29th December 2019

Isaiah 63.79 Psalm 148.7-14 Hebrews 2.10-end Matthew 2.13-end

THE QUEEN’S Christmas broadcast showed her sitting at a desk, with family photographs beside her. Nearest to her was a black and white photograph of her father, King George VI, broadcasting, we are told, a message of hope and encouragement to the nation in 1944.

The Sovereign’s Christmas Day broadcasts were very different then. No television, of course; no revelation beforehand of what he was going to say, no pre-recording, and no repeats. In homes all over the country – and all over the Empire, as it then was – Christmas Day was organised in such a way that at 3pm GMT families could sit down around the radio (or wireless, as we called it) to listen to the King deliver his live message to his people. This must have been a considerable ordeal for the King, with no chance of a second ‘take’ and millions listening, as he struggled to overcome his stammer. It was also an ordeal for his audience, as we waited anxiously to hear whether he was going to be able to get his next sentence out. Even if you are not old enough to remember that (as I am), you may have some idea of what it was like if you have seen the film The King’s Speech.

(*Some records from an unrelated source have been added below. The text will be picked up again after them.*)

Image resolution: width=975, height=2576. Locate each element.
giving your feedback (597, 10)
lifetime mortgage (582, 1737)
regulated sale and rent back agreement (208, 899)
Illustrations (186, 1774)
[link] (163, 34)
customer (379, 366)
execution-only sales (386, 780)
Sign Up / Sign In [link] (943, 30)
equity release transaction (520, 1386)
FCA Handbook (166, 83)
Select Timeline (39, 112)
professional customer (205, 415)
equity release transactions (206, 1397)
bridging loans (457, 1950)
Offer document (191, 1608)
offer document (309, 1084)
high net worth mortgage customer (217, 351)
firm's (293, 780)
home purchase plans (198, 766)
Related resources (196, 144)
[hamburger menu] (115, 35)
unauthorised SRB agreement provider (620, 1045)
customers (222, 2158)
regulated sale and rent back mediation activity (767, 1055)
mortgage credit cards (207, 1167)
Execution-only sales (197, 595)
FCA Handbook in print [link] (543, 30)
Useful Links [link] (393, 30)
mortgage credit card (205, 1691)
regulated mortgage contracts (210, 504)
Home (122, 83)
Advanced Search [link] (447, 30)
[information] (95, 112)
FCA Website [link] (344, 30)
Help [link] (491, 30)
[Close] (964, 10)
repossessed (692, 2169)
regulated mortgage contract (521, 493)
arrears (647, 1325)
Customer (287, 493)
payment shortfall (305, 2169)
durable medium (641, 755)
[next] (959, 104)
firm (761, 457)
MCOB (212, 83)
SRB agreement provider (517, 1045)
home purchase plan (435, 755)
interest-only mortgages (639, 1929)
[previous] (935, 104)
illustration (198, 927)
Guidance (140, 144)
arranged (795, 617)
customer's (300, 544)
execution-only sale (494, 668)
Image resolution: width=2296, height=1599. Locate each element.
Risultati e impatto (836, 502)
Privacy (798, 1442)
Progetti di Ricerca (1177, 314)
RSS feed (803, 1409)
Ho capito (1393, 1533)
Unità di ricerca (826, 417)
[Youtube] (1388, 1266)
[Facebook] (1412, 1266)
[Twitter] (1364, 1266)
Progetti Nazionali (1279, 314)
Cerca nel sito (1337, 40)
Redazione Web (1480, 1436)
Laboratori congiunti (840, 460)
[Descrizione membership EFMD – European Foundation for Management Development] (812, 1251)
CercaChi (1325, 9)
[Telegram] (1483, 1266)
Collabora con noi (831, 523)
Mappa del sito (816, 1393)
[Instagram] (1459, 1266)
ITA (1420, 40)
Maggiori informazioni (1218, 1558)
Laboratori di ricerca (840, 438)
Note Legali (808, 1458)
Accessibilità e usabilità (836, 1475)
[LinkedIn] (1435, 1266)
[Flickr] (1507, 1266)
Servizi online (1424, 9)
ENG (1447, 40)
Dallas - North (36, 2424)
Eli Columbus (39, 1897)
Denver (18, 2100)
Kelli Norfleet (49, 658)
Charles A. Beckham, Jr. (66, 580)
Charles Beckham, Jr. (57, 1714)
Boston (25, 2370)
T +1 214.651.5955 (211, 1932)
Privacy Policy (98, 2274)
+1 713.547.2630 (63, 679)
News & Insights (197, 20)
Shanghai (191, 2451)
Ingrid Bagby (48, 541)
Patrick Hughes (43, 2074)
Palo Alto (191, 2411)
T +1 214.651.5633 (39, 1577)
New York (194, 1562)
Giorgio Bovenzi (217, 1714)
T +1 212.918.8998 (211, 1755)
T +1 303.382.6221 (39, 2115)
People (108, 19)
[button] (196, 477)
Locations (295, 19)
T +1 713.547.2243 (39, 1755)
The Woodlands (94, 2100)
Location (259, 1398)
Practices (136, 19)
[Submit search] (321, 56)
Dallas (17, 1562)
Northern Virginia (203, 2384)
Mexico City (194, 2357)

As usual, the Queen last week looked back over the past year, and suggested, rather guardedly, that 2019 ‘may at times .. have felt quite bumpy’. She might have added what she obviously knows, but, of course, is not allowed to say, that 2020 seems certain to be even bumpier. By the end of it, perhaps by the end of its first month, the UK will have left the European Union. The advocates of Brexit, led by the Prime Minister, can’t wait for this to happen. Mr Johnson promises a new ‘golden age’ for Britain. Its opponents view it as a disaster, and foresee calamitous consequences. The truth is that nobody knows, only that we now seem unable to do anything about it. With such an uncertain prospect, not to mention other national and global concerns, it is no wonder that many face 2020 with trepidation, even fear.

In the weeks approaching this Christmas, my mind has gone back 80 years to George VI’s Christmas Day broadcast of 1939. The Second World War was a few months old. Nobody knew what was going to happen, but feared the worst. And, indeed, in 1940, things did get worse, with the Germans overrunning Europe as far as the Channel ports and threatening imminent invasion of Britain. And at that dark moment, the King quoted the words of an American writer, Minnie Louise Haskins: “And I said to the man who stood at the gate of the year: Give me a light that I may tread safely into the unknown.” And he replied: “Go out into the darkness and put your hand into the hand of God. That shall be to you better than light and safer than a known way.”

Light, of course, is one of the most prevalent and potent of our Christmas symbols – in our homes, our communities, and our churches. People will tell you that this is a survival of old pagan Yuletide customs, celebrating the turning of the year at midwinter. This may well be true, but Christians have always linked it to the coming of Christ. The true light that gives light to everyone was even then coming into the world’, we heard in the Christmas gospel (John 1.9). We rejoice in that light, and we trust in it: The light shines in the darkness, and the darkness has not overcome it’, we read a few verses earlier (1.5).

Of course, this does not relate only to events on the political scene, national or global. None of us can know what the coming year, or any other, may bring in our personal life. As we step out into the unknown, we can only put our hand into the hand of God. We do not have to search hard to find it. We have just heard Isaiah recounting ‘the steadfast love of Lord .. the abundance of his steadfast love. For he said, Surely they are my people the lifted them up and carried them all the days of old’ (Isaiah 63.7-9)

We may think of Christmas as God reaching out to us, taking our hand firmly in his. A memory of Christmas 2019 which I shall cherish is of Stephen’s younger granddaughter, Frances, on Christmas morning, clasping my finger which I had proffered to her and being reluctant to let it go. Did not Jesus say that, to enter the kingdom of heaven, we must become as little children? (Matthew 8.3).